Apart from the fitted model this horseshoe
object also
contains the data, the response, the design and dummy matrices, the kind
of response and the subgroup names.
We are now going to call summary of this object to obtain the subgroup hazard ratio estimates. With this summary we are also going to obtain the samples of the approximate posterior distribution of the subgroup hazard ratios. The estimates are just the median of this approximate posterior distribution. We should select a confidence level in order to obtain credible intervals for the subgroup treatment effects. The default confidence level is 95%.

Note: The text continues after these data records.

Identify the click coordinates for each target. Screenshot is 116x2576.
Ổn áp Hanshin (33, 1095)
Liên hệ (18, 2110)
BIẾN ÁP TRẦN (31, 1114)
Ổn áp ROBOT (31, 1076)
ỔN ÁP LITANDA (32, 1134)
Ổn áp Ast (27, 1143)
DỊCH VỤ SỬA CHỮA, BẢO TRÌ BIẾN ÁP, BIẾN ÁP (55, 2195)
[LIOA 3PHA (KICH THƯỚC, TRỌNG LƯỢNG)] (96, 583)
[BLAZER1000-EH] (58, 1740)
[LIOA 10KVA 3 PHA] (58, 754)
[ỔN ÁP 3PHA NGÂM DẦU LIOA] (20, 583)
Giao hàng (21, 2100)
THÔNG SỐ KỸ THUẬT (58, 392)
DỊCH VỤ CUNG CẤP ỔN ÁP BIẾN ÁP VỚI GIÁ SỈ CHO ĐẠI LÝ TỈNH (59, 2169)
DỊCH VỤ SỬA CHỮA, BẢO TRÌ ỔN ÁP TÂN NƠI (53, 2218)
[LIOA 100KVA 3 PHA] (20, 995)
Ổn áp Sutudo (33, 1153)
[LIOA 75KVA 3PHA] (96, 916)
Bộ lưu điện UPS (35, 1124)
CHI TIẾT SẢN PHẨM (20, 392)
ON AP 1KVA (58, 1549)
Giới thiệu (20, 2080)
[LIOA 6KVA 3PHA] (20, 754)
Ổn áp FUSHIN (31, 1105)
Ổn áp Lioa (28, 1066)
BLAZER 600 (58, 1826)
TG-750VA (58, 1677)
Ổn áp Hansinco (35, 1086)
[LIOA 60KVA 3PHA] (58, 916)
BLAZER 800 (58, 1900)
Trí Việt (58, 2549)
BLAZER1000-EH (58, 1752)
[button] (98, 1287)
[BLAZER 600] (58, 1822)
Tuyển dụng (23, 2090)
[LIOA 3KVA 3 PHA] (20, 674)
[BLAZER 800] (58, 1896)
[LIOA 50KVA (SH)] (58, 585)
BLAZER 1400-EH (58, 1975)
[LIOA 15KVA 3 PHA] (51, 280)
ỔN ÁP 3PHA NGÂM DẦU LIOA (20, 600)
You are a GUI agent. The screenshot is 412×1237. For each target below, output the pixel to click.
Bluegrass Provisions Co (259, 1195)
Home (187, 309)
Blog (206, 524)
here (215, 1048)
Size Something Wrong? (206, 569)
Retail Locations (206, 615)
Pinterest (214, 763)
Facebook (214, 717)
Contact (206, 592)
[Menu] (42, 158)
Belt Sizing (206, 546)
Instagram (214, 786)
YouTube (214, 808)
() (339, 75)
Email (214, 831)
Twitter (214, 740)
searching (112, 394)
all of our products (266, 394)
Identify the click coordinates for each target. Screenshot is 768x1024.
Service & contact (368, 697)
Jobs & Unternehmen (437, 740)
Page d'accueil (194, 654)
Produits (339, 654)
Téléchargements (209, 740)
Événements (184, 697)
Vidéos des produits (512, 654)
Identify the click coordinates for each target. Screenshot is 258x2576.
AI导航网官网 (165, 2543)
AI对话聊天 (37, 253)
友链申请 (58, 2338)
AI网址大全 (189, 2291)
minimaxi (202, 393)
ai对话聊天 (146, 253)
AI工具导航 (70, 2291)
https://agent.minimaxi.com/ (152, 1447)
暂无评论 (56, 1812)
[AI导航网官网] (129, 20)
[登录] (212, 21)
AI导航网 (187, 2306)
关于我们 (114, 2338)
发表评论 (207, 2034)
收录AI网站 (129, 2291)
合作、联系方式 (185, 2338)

summary_horseshoe <- summary(horseshoe_model, conf = 0.9)
summary_horseshoe
#> subgroup trt.estimate trt.low trt.high
#> 1 x_1a 0.6548058 0.5396242 0.8285532
#> 2 x_1b 0.6555175 0.5250172 0.7978729
#> 3 x_2a 0.6527021 0.5215938 0.8296019
#> 4 x_2b 0.6479122 0.5427992 0.7976948
We can obtain a forest plot with the treatment effect estimates and the credible intervals.
plot(summary_horseshoe)
Comparison of the Methods
A last useful thing that we can do is to compare the different treatment effect estimates. For that we are first going to generate a data set with all the estimated hazard ratios and then we are going to plot all of them in a common forest plot.

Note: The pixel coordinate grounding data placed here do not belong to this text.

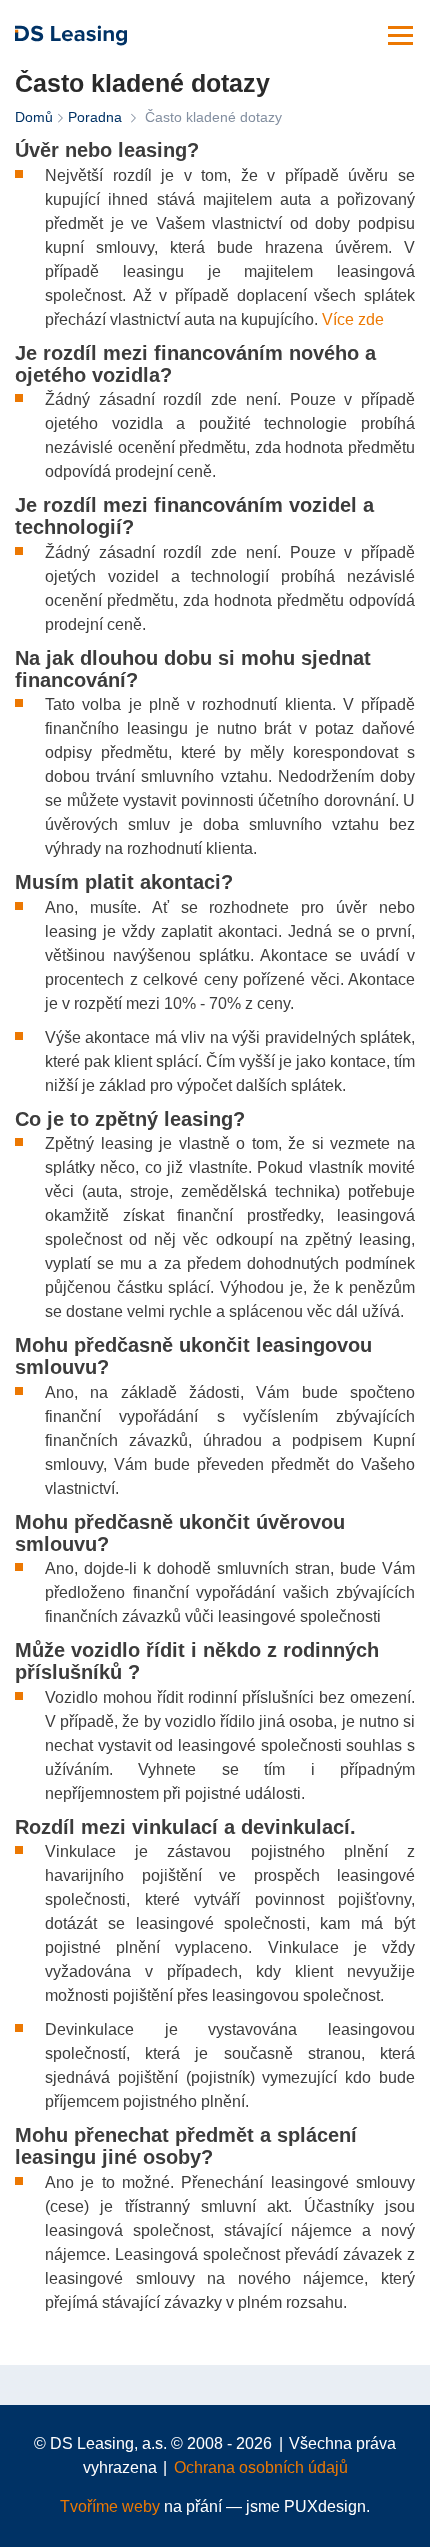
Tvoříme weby (110, 2506)
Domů (34, 117)
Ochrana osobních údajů (261, 2467)
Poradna (95, 117)
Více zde (353, 319)
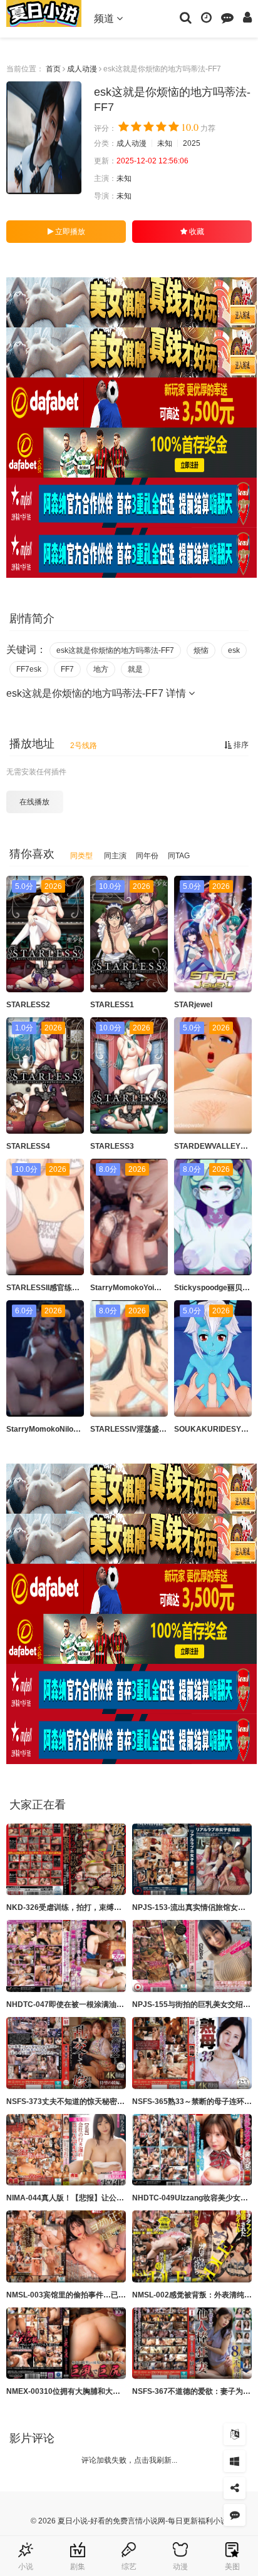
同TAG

comparison_data <- compare(naivepop_model, naive_model, ridge_model, lasso_model, horseshoe_model)
comparison_data
#> $data
#> subgroup trt.estimate trt.low trt.high model
#> 1 x_1a 0.6741880 0.4693783 0.9683648 Naive
#> 2 x_1b 0.6645867 0.4663568 0.9470762 Naive
#> 3 x_2a 0.7087873 0.4743926 1.0589952 Naive
#> 4 x_2b 0.6424496 0.4636818 0.8901394 Naive
#> 5 x_1a 0.6502065 0.6502065 0.6502065 Elastic net alpha = 0
#> 6 x_1b 0.6493804 0.6493804 0.6493804 Elastic net alpha = 0
#> 7 x_2a 0.6495783 0.6495783 0.6495783 Elastic net alpha = 0
#> 8 x_2b 0.6501798 0.6501798 0.6501798 Elastic net alpha = 0
#> 9 x_1a 0.6500483 0.6500483 0.6500483 Elastic net alpha = 1
#> 10 x_1b 0.6493824 0.6493824 0.6493824 Elastic net alpha = 1
#> 11 x_2a 0.6493749 0.6493749 0.6493749 Elastic net alpha = 1
#> 12 x_2b 0.6501893 0.6501893 0.6501893 Elastic net alpha = 1
#> 13 x_1a 0.6548058 0.5217772 0.8529706 Horseshoe
#> 14 x_1b 0.6555175 0.5070357 0.8349754 Horseshoe
#> 15 x_2a 0.6527021 0.5113236 0.9065121 Horseshoe
#> 16 x_2b 0.6479122 0.5240480 0.8121235 Horseshoe
#>
#> $overall_trt
#> [1] 0.666919
#>
#> $resptype
#> [1] "survival"
#>
#> attr(,"class")
#> [1] "compare.data"
Now we plot all the estimated subgroup hazard ratios and we add a vertical line indicating the value of the overall hazard ratio.
plot(comparison_data)
In the case of having survival data the procedure would be analogous
but instead of having survival resptype
we would have
binary. Also the response variable should be a numeric variable with 1
and 0 and there would be no status variable.